Although our findings may be applicable to the general population, the possibility exists that military families experienced the stress of September 11, 2001 in unique ways. One study has suggested that military members experienced healthy psychological responses in the months after the terrorist attacks [37]. The authors hypothesized that this may have been due to an outpouring of national support for the military and first-responders, resulting in high job satisfaction and sense of purpose. Military families, however, may have had increased stress due to the chance of their loved ones being mobilized as first responders [38] and/or being deployed overseas [39].

The effects of acute maternal stress on pregnancy outcomes are complex. Most prior studies following natural disasters, such as earthquakes and nationally stressful events (e.g., assassination of politicians), suggest that maternal stress plays a role in birth outcome [40, 41]. Similar to our analyses, most studies have used objective measures for adverse outcomes, such as preterm birth. Considering subjective outcomes in hypotheses about maternal stress, however, may be important as well. For example, mothers with posttraumatic stress disorder have reported that their infants had greater distress to the unfamiliar than mothers not suffering posttraumatic stress [8]. This may be important for future research.

Defining acute maternal stress based on the date of September 11, 2001 makes several assumptions about the event, since the stress was experienced differently by many individuals. This study cannot account for self-reported perception or response to the stressful event on an individual basis, and could contribute to the lack of significant findings in this study. Nonetheless, the objective measure of a catastrophic event limits biases related to recall and response. Other limitations of our analyses may relate to use of health care databases to define EGA and ICD-9-CM-code outcomes. Although validated on several measures, health care databases contain a margin of error that can influence results. Any misclassification bias resulting from the use of these databases was likely to be nondifferential. Finally, military databases, while providing extensive demographic information, are vulnerable to some unique limitations. In particular, births to both married and unmarried military women are identified in the DoD Birth and Infant Health Registry, but only births to married military men are identified since partners of unmarried men are not military beneficiaries. Also, distinguishing births to dual-military parents was not possible, since only one parent can be identified as the military sponsor of a beneficiary child in the databases. Defining the exposed and referent groups from the same population, however, should have mitigated any challenges related to such idiosyncrasies.

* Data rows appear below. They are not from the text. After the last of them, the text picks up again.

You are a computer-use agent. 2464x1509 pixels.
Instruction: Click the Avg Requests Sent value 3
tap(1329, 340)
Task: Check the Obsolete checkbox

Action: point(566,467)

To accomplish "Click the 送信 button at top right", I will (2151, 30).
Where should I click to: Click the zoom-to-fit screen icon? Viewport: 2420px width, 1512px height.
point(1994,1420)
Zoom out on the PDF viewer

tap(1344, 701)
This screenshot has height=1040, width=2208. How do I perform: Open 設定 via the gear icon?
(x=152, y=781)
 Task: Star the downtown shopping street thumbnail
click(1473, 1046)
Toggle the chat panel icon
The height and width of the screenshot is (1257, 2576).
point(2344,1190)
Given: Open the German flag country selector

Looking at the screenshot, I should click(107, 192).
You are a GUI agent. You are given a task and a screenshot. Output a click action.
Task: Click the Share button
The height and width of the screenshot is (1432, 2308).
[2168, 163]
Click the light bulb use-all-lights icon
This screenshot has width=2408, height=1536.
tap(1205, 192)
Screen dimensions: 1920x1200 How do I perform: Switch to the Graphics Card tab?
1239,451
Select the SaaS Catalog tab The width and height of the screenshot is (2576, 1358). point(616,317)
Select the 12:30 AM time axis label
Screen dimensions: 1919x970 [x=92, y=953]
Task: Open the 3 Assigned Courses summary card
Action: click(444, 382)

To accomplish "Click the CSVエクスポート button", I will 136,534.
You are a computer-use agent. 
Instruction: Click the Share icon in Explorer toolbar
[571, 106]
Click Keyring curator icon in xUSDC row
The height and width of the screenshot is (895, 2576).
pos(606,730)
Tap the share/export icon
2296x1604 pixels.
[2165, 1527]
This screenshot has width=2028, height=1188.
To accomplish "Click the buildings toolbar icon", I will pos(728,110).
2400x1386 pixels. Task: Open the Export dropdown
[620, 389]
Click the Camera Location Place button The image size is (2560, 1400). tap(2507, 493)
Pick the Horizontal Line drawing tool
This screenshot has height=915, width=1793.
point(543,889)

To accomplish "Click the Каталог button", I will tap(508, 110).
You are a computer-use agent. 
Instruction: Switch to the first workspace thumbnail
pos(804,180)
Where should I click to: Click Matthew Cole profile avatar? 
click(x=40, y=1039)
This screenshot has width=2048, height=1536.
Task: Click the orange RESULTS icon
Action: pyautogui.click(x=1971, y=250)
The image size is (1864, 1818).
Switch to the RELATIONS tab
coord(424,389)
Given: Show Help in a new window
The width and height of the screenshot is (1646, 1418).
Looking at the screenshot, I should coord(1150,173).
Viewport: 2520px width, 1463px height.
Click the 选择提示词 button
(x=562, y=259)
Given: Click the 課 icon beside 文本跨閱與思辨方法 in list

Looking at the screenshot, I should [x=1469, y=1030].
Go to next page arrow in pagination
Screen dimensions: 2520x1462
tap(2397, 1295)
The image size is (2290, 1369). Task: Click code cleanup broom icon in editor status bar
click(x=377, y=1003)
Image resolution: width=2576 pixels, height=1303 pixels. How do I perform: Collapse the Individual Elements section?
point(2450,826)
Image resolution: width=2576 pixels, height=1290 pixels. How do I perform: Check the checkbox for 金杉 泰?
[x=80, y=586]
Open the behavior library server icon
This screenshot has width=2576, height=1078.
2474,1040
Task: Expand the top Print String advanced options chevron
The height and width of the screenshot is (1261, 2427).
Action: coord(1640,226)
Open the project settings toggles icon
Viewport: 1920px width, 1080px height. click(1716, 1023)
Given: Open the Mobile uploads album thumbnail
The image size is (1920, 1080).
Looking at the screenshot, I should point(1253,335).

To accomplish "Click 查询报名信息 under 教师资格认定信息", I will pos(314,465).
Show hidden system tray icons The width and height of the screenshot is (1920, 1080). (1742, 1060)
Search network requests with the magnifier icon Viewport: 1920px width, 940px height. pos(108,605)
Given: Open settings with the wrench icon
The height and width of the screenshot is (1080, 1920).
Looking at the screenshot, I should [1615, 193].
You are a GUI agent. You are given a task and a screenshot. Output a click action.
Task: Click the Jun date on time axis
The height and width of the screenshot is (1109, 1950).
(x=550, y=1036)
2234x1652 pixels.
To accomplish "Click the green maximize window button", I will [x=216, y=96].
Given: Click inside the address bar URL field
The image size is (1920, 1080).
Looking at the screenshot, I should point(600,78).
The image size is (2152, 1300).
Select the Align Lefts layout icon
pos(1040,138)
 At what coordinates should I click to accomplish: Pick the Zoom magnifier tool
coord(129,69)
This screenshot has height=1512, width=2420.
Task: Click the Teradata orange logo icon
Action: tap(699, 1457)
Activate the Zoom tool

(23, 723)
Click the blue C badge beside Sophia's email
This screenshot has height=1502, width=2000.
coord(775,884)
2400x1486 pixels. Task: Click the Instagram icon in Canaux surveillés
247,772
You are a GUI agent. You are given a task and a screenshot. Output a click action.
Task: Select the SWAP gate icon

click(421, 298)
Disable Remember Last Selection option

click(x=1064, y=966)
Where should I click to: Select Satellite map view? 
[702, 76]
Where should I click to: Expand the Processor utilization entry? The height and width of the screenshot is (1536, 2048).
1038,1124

Despite these limitations, the analyses contain valuable information. The DoD Birth and Infant Health Registry is well positioned to study birth defects, preterm births, and growth problems in utero or in infancy because the database contains all available medical diagnoses during the first year of life. This information is especially important for birth defects diagnoses that may present weeks or months after delivery. In addition, the large sample size of geographically diverse infants makes the detection of rare events possible.

Conclusion

In summary, findings from this large population-based study suggest that women who were pregnant during the terrorist attacks of September 11, 2001 had no increased risk of adverse infant health outcomes. Future analyses, such as those planned using prospective data from the Millennium Cohort [42], remain important for evaluating the effects of other maternal and paternal stressors on long-term reproductive health.